THE PROBLEM> Check every line of the entries below for "checkbox", and copy the lines that have it.

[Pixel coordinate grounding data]
"""
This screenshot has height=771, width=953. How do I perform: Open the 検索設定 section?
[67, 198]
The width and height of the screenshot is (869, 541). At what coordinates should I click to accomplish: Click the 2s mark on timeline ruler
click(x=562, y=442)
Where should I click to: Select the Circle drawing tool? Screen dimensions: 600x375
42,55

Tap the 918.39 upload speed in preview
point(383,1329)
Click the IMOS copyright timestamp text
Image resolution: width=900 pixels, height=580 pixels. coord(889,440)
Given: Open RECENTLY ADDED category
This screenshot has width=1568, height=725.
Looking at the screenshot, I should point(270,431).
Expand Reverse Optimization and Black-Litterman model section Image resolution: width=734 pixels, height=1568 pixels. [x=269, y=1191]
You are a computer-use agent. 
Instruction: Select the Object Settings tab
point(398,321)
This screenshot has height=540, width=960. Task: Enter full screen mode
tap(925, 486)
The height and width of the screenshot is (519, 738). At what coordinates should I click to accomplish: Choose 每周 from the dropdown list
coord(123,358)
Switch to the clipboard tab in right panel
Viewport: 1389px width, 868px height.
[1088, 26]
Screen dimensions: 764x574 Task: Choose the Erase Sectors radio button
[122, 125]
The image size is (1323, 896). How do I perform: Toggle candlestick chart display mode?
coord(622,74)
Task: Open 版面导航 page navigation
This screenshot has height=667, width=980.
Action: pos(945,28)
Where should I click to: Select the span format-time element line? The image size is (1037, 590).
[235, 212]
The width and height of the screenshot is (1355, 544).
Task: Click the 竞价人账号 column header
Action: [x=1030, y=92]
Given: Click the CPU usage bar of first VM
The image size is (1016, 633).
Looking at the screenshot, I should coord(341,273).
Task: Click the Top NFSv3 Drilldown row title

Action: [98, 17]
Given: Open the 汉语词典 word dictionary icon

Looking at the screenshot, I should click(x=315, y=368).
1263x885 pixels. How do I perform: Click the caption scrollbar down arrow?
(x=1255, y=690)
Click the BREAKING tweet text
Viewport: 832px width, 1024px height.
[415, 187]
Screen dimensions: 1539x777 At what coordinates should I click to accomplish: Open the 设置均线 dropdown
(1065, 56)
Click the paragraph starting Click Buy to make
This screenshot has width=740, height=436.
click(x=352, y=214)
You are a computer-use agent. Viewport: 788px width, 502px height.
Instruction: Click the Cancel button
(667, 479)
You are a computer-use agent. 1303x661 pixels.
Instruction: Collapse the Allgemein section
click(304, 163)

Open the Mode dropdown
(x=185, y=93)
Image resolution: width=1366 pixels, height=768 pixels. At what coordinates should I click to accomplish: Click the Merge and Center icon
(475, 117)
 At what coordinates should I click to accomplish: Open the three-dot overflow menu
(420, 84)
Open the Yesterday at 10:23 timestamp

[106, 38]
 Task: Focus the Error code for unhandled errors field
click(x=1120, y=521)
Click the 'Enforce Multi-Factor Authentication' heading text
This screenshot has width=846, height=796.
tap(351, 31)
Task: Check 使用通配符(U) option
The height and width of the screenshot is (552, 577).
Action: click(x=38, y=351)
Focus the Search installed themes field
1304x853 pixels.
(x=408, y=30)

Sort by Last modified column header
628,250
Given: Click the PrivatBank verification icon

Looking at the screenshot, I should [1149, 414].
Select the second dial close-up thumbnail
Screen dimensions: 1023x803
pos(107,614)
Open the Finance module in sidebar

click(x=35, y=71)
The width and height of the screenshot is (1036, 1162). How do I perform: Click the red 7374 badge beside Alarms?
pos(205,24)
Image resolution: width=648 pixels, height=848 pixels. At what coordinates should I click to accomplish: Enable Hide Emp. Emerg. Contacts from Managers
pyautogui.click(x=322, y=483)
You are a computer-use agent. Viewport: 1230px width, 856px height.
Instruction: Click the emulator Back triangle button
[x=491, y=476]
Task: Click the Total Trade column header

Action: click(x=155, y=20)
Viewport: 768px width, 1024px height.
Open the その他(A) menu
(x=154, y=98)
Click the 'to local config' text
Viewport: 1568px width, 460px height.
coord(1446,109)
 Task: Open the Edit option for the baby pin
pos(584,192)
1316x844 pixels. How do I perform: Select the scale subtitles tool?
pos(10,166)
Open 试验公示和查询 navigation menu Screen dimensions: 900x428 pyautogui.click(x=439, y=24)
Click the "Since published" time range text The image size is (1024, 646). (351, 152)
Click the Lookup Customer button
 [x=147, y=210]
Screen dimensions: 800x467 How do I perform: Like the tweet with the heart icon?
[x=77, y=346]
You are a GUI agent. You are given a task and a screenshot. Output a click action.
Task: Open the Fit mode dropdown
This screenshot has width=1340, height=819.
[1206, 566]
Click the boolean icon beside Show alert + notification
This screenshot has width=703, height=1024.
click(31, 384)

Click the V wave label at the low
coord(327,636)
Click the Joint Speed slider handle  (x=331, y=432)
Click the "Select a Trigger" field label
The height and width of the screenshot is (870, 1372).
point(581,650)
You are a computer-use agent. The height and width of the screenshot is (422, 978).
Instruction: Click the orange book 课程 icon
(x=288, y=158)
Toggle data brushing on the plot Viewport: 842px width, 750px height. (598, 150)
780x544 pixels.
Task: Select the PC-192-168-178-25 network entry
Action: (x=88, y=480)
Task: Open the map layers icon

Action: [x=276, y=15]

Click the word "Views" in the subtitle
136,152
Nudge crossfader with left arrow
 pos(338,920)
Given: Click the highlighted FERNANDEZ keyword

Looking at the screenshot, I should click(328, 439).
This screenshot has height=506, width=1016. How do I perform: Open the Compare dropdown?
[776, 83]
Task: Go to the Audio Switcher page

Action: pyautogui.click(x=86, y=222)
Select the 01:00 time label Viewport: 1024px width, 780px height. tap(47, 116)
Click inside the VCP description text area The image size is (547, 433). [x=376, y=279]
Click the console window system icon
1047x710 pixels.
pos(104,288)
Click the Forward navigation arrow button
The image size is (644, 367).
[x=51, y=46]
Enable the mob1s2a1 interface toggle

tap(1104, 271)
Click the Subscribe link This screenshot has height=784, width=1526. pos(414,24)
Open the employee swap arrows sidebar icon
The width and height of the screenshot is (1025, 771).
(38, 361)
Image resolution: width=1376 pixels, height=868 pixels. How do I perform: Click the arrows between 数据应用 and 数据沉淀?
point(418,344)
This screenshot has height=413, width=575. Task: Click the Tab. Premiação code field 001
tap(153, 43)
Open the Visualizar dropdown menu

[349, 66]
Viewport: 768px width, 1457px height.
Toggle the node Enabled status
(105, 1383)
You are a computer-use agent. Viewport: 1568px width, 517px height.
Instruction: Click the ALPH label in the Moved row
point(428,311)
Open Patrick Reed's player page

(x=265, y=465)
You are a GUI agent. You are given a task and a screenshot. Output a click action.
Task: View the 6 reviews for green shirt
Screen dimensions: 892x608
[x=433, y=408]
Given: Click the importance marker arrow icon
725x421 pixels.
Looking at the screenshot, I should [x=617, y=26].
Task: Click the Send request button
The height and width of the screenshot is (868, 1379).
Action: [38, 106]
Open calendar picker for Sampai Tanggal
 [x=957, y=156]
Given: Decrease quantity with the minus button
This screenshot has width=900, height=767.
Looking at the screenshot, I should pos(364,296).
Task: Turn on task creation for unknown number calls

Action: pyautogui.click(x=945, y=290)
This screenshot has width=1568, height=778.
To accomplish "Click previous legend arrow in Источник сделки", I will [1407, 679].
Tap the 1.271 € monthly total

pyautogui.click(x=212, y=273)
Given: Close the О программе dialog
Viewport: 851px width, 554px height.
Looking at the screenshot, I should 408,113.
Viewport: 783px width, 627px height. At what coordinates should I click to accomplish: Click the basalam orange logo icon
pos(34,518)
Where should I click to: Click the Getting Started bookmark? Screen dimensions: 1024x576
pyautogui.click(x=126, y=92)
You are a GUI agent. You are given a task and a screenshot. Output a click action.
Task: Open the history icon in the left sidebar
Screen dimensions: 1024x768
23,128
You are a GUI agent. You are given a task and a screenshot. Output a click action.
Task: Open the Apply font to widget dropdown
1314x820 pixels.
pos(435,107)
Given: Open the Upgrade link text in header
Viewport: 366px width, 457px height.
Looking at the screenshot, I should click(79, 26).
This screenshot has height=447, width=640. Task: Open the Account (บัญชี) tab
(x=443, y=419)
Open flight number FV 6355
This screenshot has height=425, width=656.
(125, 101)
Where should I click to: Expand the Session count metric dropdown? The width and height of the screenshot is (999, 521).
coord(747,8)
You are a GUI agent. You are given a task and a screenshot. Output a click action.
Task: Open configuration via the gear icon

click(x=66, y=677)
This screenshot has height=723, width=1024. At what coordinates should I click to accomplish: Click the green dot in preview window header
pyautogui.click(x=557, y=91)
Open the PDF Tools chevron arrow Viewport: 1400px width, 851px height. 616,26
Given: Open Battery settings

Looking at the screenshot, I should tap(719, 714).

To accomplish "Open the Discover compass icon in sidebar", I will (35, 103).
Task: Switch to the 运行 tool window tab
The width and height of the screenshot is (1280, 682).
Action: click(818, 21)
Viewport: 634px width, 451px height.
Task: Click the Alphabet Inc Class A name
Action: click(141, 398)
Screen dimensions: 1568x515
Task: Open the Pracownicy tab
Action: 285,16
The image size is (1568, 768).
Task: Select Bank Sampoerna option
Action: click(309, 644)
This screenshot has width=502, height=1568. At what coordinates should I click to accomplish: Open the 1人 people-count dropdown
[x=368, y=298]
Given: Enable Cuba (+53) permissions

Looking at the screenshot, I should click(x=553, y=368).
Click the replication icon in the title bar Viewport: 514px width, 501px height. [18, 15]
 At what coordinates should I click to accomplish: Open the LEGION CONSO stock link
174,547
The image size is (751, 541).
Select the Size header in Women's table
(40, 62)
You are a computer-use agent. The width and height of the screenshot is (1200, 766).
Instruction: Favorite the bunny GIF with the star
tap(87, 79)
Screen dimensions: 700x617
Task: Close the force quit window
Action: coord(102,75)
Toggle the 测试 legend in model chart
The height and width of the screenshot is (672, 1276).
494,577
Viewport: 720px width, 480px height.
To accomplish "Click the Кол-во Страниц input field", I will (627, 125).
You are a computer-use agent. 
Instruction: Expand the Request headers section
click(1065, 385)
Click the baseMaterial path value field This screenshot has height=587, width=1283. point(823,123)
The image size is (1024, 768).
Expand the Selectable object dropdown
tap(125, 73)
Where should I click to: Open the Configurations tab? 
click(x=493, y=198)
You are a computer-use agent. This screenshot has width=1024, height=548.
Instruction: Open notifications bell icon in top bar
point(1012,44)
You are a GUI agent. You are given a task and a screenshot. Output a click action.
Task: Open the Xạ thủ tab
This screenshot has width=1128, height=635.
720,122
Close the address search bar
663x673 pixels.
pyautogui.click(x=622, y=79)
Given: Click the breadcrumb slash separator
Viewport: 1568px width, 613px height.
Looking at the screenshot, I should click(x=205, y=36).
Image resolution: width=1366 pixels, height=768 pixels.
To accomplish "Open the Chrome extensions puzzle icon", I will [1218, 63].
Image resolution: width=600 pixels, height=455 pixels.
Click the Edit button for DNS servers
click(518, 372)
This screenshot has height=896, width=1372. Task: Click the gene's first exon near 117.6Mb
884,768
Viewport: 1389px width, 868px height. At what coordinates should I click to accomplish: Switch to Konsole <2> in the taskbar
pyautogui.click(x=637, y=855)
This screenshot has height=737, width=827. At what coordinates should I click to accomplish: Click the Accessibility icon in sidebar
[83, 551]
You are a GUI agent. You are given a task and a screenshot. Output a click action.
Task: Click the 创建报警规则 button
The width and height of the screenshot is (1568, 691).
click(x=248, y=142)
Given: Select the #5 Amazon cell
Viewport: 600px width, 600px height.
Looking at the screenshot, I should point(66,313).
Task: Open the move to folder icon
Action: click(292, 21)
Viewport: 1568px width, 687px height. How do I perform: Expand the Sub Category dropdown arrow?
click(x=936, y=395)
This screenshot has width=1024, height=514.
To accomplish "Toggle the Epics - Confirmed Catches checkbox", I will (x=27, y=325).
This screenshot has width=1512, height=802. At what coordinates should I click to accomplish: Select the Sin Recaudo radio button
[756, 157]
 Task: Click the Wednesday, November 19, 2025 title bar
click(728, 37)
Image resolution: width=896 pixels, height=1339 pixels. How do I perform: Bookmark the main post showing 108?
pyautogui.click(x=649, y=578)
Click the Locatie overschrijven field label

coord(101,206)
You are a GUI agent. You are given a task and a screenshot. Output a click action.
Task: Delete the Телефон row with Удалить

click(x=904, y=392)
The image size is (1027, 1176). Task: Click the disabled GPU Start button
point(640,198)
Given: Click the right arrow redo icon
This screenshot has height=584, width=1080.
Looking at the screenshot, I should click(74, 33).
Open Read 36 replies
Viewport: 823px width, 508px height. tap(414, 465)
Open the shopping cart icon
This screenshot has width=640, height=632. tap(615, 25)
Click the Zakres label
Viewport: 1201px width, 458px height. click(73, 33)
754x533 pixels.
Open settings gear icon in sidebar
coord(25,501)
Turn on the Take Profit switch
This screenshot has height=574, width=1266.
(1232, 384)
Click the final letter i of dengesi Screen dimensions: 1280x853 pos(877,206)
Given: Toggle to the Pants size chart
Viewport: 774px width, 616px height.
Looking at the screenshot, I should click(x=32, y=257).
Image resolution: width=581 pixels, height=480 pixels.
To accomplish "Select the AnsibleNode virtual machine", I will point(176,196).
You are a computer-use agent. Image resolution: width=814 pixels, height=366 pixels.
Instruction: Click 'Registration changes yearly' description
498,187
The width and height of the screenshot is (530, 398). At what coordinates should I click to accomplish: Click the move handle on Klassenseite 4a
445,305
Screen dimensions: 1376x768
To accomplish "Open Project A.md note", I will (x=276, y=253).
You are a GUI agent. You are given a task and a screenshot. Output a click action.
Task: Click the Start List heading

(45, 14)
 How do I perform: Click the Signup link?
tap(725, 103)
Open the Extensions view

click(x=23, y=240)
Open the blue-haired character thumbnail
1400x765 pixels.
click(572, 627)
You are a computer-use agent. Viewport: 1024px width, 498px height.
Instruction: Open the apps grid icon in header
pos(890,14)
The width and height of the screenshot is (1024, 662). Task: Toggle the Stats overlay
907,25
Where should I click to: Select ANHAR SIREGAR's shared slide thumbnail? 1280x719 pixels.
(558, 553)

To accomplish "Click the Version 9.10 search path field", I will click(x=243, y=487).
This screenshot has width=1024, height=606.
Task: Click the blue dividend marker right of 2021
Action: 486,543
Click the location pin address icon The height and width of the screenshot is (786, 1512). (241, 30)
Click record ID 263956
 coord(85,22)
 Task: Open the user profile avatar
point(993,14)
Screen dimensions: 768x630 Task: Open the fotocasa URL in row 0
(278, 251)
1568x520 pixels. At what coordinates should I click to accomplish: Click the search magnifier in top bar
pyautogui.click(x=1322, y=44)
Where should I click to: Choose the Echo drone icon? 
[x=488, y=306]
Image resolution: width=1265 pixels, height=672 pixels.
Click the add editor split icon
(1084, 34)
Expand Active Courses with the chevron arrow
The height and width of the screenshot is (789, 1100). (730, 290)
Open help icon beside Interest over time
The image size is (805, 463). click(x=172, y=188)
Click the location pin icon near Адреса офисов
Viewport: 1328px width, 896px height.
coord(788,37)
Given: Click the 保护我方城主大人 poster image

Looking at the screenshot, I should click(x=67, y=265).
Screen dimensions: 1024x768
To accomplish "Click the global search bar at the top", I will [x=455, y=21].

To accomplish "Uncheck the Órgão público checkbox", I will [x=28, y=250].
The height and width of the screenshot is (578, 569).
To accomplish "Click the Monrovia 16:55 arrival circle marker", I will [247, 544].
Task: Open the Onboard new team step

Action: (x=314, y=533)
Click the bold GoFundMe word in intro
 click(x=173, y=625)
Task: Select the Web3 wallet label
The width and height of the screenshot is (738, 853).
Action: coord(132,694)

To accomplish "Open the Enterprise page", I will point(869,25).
"""
SOLUTION BELOW>
To accomplish "Toggle the Epics - Confirmed Catches checkbox", I will (x=27, y=325).
To accomplish "Uncheck the Órgão público checkbox", I will [x=28, y=250].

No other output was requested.